Tja, man kann zu diesen ganzen Nachrichten eigentlich nichts mehr sagen. Es ist alles wirklich schwierig in jedem Studio und die Leute sind wirklich arm die ihren Job verlieren.
Bei WB Montreal ist es zumindest nicht überraschend…
Sieht sehr schlecht aus für die Gaming Sparte, die kommenden Spiele müssen richtig zünden.
Wenn nach dem Deal überhaupt noch welche kommen sollten😶
Wollen wir hoffen, dass noch Batman, Hogwarts und ein Mortal Kombat Spiel kommen wird, alles Reihen mit viel Potenzial, wäre echt schade.
Das hoffe ich auch! Wäre mehr als Schade…
Ich glaube nicht. Paramount will sparen und wird die etablierten Marken sicher eher verkaufen.
Warten wir es ab.
Ja, das sowieso.

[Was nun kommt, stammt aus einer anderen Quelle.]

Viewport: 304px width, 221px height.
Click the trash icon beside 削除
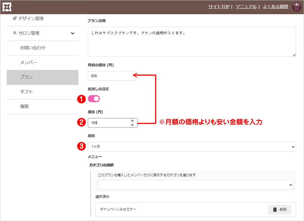(275, 209)
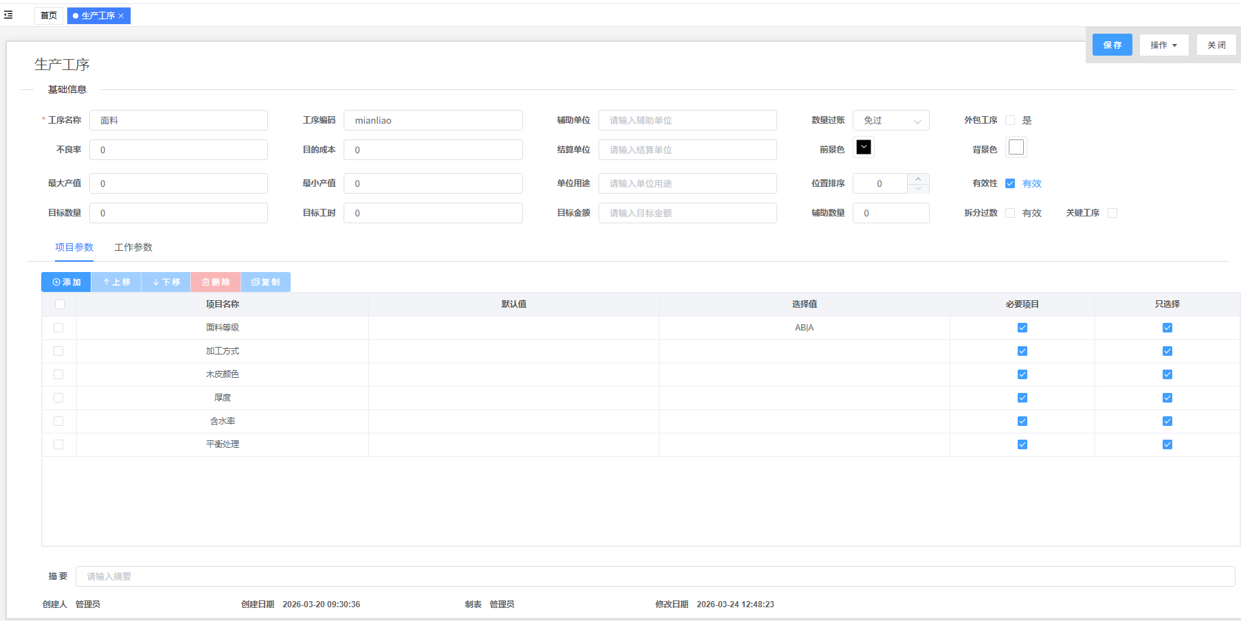Click the 添加 button with plus icon

(66, 282)
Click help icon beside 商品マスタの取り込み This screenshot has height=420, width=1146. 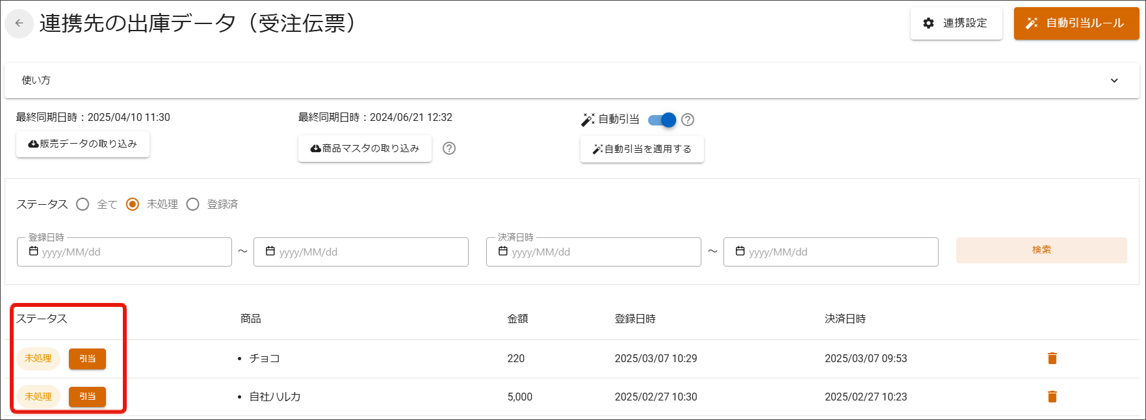449,148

Das war auch nur eine Prognose. Aber Netflix wäre da Games-freundlicher als Paramount gewesen eben.
Da werden bestimmt noch mehr entlassen🫣
die Gamingbranche blutet
„Dank“ Paramount können einem die entlassenen Mitarbeiter wirklich leid tun…
Hoffentlich finden sie bald wieder eine Anstellung.